* [Entries provided]
------------------------------------

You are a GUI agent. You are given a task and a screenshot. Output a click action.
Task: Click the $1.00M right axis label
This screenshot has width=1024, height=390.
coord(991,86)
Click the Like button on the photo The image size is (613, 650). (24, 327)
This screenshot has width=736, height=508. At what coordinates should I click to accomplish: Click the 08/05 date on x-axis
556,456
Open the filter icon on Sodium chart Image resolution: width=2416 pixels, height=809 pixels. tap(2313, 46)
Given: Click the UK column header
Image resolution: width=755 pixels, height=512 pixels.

------------------------------------

* [What is needed] The entries shown above must be restated word for word.

* [Exercise solution]
You are a GUI agent. You are given a task and a screenshot. Output a click action.
Task: Click the $1.00M right axis label
This screenshot has width=1024, height=390.
coord(991,86)
Click the Like button on the photo The image size is (613, 650). (24, 327)
This screenshot has width=736, height=508. At what coordinates should I click to accomplish: Click the 08/05 date on x-axis
556,456
Open the filter icon on Sodium chart Image resolution: width=2416 pixels, height=809 pixels. tap(2313, 46)
Given: Click the UK column header
Image resolution: width=755 pixels, height=512 pixels.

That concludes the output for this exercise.